Sunday 11 May 2014

Oyster Mushrooms in Oyster Sauce

Here's a quick and simple little thing that came out of my experiments with the Steak and Mushroom Pie. This would make a great topping to steaks or chops, chicken or fish, tofu, rice or pasta. It's as fast and easy as can be, and once the mushrooms and garlic are prepared it will be cooked in under 5 minutes, so don't start cooking it until everything else is just about ready to go to the table.



Unlike this dish, life is pretty complicated around here at the moment. I'm fine; now it's Dad's partner who is having health problems. He's in the hospital with pneumonia and Guillian-Barré syndrome, so I was down at Dad's house for a week. Changes are coming to their lifestyle, ready or not - and unfortunately, they are mostly not ready. I begin a new career of herding cats, or at least Dad. Trevor is not going anywhere for a while. Unfortunately, I am a bad cat-herder, and Dad fell down stairs when I was supposed to be watching him. Nothing broken, but he is in a lot of pain. In short, posting is going to be intermittant around here again for a while.



2 servings

15 minutes prep time






200 grams (1/2 pound) oyster mushrooms

3 to 4 cloves of garlic

1 tablespoon unsalted butter

1 tablespoon oyster sauce



Clean (but they should be quite clean) the mushrooms, and trim off the stems where they become tough and woody. Cut the mushrooms into bite-sized pieces if they are large. Peel and mince the garlic.
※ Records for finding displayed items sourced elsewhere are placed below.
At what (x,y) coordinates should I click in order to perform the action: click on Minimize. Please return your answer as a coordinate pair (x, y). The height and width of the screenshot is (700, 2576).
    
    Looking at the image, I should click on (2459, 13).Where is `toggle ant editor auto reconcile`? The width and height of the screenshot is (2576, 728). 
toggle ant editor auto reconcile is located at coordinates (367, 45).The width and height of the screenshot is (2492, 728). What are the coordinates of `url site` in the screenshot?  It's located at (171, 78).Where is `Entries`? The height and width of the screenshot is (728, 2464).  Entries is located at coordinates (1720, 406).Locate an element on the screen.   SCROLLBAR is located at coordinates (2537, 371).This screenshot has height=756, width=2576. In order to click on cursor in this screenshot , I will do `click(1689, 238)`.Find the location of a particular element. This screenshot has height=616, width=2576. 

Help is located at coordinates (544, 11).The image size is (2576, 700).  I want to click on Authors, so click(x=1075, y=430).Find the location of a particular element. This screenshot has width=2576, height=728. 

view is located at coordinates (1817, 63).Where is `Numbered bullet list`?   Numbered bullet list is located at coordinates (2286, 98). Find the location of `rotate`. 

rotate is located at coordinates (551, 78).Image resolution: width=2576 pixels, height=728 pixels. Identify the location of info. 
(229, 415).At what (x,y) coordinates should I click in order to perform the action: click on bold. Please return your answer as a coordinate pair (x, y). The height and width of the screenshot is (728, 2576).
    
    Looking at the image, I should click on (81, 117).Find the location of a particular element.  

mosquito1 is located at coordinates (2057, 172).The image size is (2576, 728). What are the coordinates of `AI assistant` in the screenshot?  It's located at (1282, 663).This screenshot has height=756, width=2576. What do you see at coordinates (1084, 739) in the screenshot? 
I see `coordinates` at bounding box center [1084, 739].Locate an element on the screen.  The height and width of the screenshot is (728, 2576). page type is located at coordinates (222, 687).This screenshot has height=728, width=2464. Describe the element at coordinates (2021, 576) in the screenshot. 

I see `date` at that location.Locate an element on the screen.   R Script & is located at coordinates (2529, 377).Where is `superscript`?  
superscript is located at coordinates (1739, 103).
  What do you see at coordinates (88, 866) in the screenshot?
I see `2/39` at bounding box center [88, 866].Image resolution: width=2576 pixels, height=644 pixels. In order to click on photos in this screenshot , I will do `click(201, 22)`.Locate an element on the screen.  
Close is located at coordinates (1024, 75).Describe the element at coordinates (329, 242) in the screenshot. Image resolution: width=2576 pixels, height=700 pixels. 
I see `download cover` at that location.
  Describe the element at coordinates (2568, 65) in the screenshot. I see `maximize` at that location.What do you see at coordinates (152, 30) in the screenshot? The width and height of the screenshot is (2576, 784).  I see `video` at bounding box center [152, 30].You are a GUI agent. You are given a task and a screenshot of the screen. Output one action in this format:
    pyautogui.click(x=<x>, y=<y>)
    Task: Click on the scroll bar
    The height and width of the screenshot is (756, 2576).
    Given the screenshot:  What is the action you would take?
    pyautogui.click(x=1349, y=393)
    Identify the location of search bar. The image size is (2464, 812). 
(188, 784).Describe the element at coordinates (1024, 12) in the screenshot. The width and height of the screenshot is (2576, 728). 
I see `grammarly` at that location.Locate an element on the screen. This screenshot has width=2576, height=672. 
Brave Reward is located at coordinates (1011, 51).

Just before you are ready to serve the rest of the meal, heat the butter in medium-sized skillet over medium-high heat. Add the mushrooms and stir them about and cook them for a minute or two. Add the garlic, and continue cooking and stirring for about 1 minutes. Add the oyster sauce, mix it in well, and continue cooking until the mushrooms look done to your liking. That will likely be just a minute or two more. That's it; serve them up!